Erste Fortsetzung

Dazu kommt ein zweiter realpolitischer Faktor. Wir sahen, dass die Ukraine ein von Natur reiches Land ist, dass sie den größten Teil des Schwarzerdegürtels und das meiste von den Mineralreichtümern des bisherigen europäischen Russlands besitzt. Die gesamten Exportüberschüsse Russlands an Getreide,
die die Grundlage der russischen Handels- und Zahlungsbilanz und der wirtschaftlichen Weltstellung Russlands bildeten, stammten in erster Linie aus der Schwarzerderegion, in zweiter aus Westsibirien. Das eigentliche Russland, Großrussland oder Moskowien, hat schon lange vor dem Kriege nicht mehr genug Getreide für seine Bevölkerung erzeugt. Die zentralen; russischen Landschaften brauchten in der Regel einen Zuschuss aus der Ukraine und aus Sibirien, und der Norden mit seinem schlechten Ackerbauklima erst recht. Es ist also sehr begreiflich, wenn auf der russischen Seite das Bedürfnis besteht, die Ukraine, durch die überdies die Wege nach dem südlichen Meer führen, zu beherrschen. Russland braucht die Ukraine, oder ist wenigstens ohne die Ukraine nicht wirtschaftlich selbständig; die Ukraine braucht aber keineswegs Russland. Russland wird, wenn einmal die bolschewistische Regierung zu Ende ist, ein von Grund auf ruiniertes völlig verarmtes Land sein; die Ukraine aber wird, wenn sie politisch ihre Selbständigkeit behauptet, vermöge ihrer natürlichen Reichtümer, bald wirtschaftlich in die Höhe kommen. Ihre Exportkraft wird ihr zu einer aktiven Handels- und Zahlungsbilanz im Verkehr mit dem Auslande und damit zu ausländischen Krediten und zur Gesundung ihrer Finanzwirtschaft helfen. Das weiß in der Ukraine jeder Mensch. Wird dagegen die Ukraine gezwungen, ihre Wohlhabenheit mit in den Bankrott der russischen Masse zu werfen, so wird sie die künftige Not und Armut eines wiederaufgerichteten Gesamtrusslands teilen. Diese Einsicht haben in der Ukraine jetzt schon manche ursprünglich nicht ukrainischen Elemente mit stärkerem geschäftlichen Vorausblick. Das Argument des ökonomischen Nutzens der politischen Selbständigkeit ist übrigens nicht nur in der Ukraine lebendig.
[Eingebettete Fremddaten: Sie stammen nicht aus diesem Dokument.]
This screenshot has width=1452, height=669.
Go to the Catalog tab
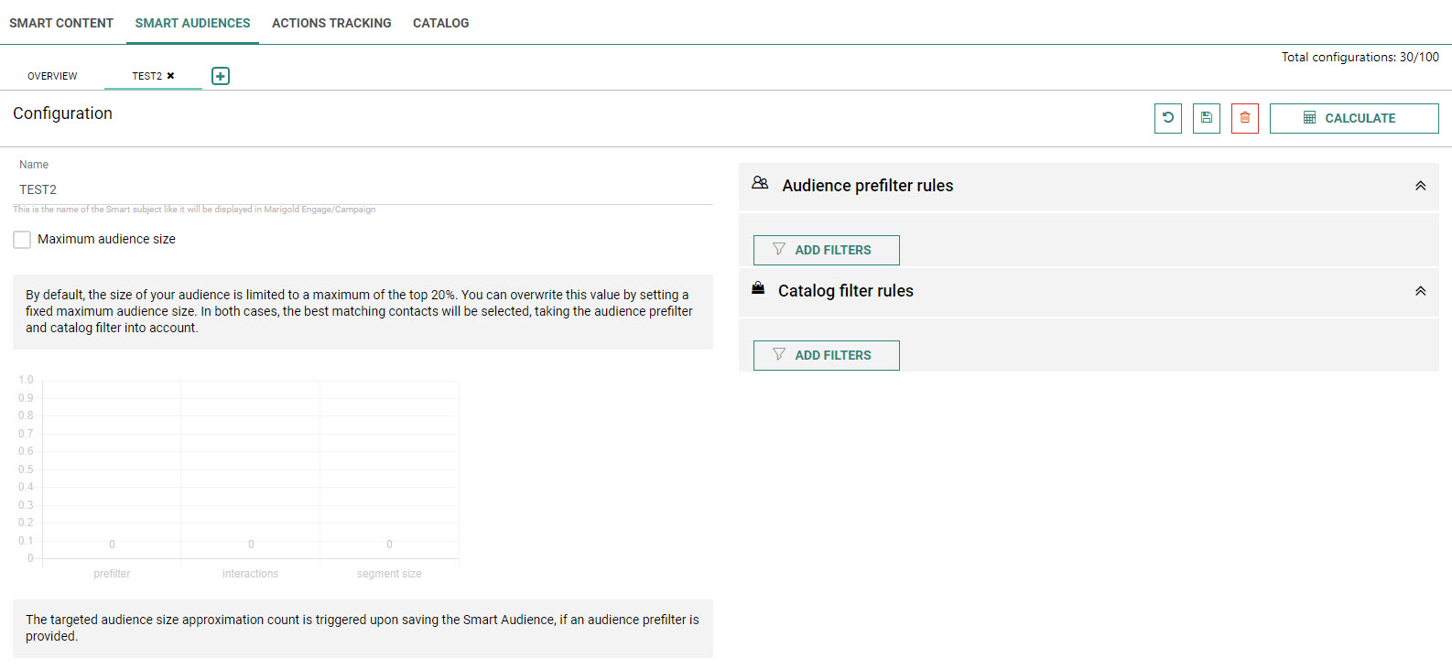click(440, 23)

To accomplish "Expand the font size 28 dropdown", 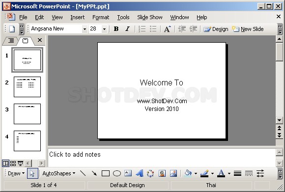I will click(104, 29).
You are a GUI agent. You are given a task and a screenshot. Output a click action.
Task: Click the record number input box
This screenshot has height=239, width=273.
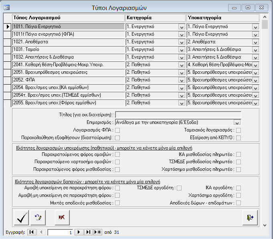61,232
Auch in Westsibirien kennt man es, und es gibt heute schon eine Richtung in Sibirien, die nicht die Stammesverwandtschaft mit dem europäischen Russland, sondern die selbständige Sicherung der ökonomischen Zukunft Sibiriens als das stärkere Motiv in der Frage, ob Trennung oder Vereinigung mit dem russischen Lande diesseits des Ural, betrachtet. Außerdem ist auch in Sibirien das Ukrainertum ein starkes Element der Kolonisation gewesen und ist es noch heute.
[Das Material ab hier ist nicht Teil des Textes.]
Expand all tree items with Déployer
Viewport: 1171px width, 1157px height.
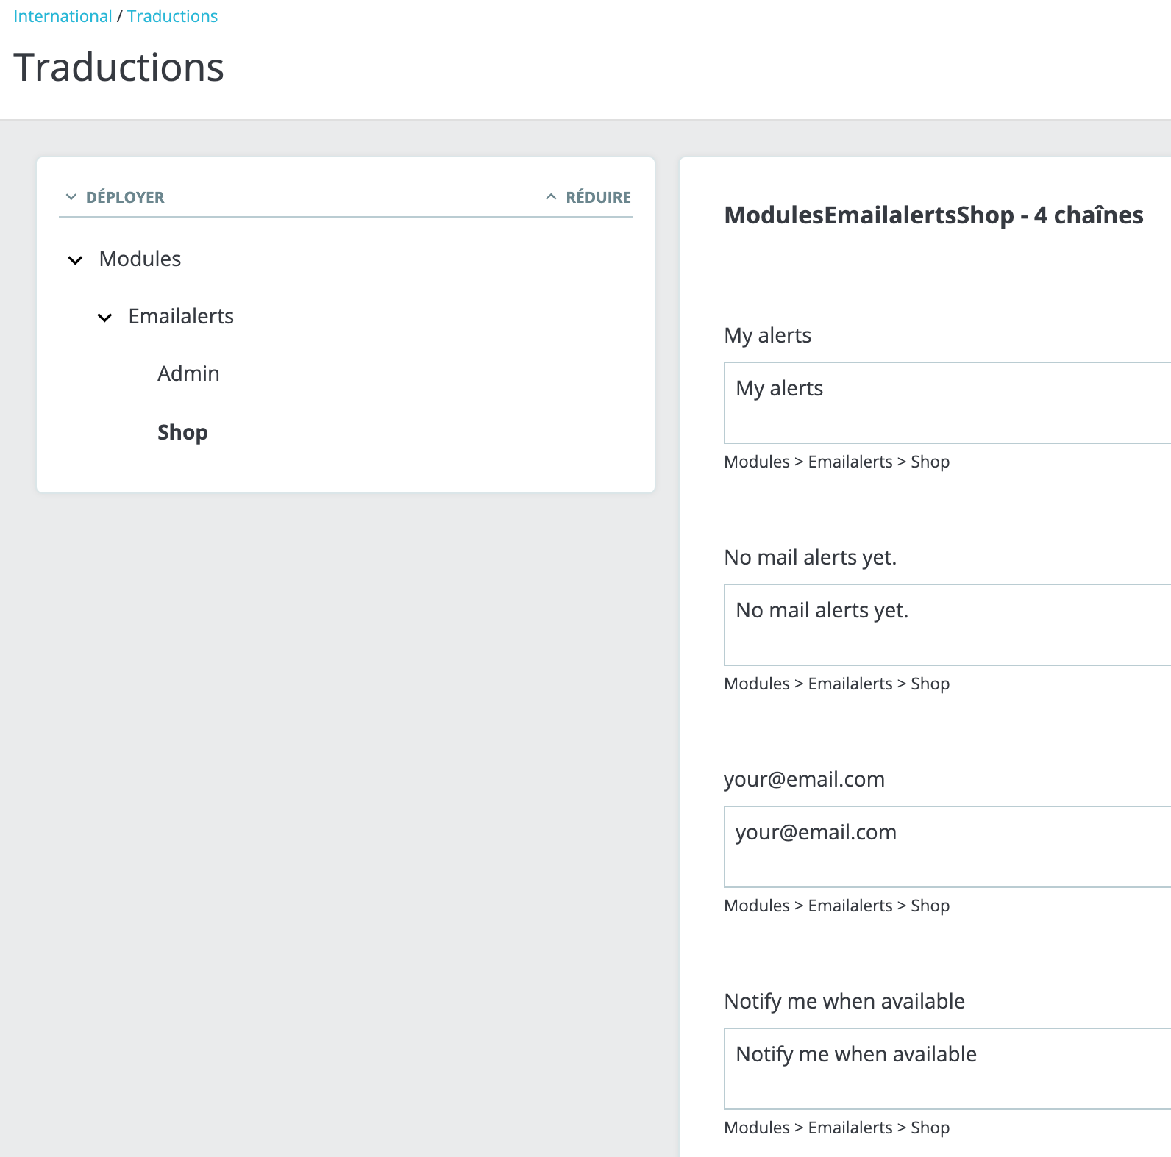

Die beiden Fragen, ob die Ukraine selbständig bleiben will und ob sie selbständig bleiben kann, sind also mit Ja zu beantworten. Daraus ergibt sich auch schon die Antwort auf die dritte: Ob die Ukraine selbständig bleiben wird. Die entscheidenden Faktoren hierfür sind 1. die Tatsache, dass sich die ukrainisch-nationale Bevölkerung als ein Volk und als eine wirtschaftliche Interessengemeinschaft fühlt, und 2. dass der sich bildende nationale Wille zur Selbständigkeit durch geographische und wirtschaftliche Verhältnisse ausreichend unterstützt wird. Mit der politischen Selbständigkeit der Ukraine wird die osteuropäische Frage in dem Sinne entschieden sein, dass es zukünftig keinen gesamtrussischen Staat mehr geben wird, dass Russland und Osteuropa nicht länger identische politische Begriffe sein werden, sondern dass sich an der Stelle des früheren Russlands ein osteuropäisches Staatensystem ausbreiten wird, dessen Glieder, soweit sich bisher übersehen lässt, etwa folgende sein werden: 1. Russland, das bei Petersburg und am Nordkaukasus, vielleicht auch an der Mündung des Don, Zugang zum Meere haben wird, mit etwa 80 Millionen Einwohnern — so viele davon die kommende Hungersnot überstehen werden! 2. Die Ukraine mit etwa 40 Millionen Einwohnern. 3. Polen mit 30 bis 35 Millionen Einwohnern. 4. bis 6. Litauen, Lettland und Estland mit je 1 bis 1 ½ Millionen Einwohnern. 7. Finnland mit 3 ½ Millionen Einwohnern. 8. bis 10. Georgien, Armenien und die tatarische Republik Aserbeidschan mit je 1 ½ bis 3 Millionen Einwohnern. Unentschieden bleibt dabei die politische Zukunft des Kosakenlandes am Don und Kuban und die Zukunft Sibiriens. Höchst fragwürdig ist die Zukunft eines Gebildes wie Polen.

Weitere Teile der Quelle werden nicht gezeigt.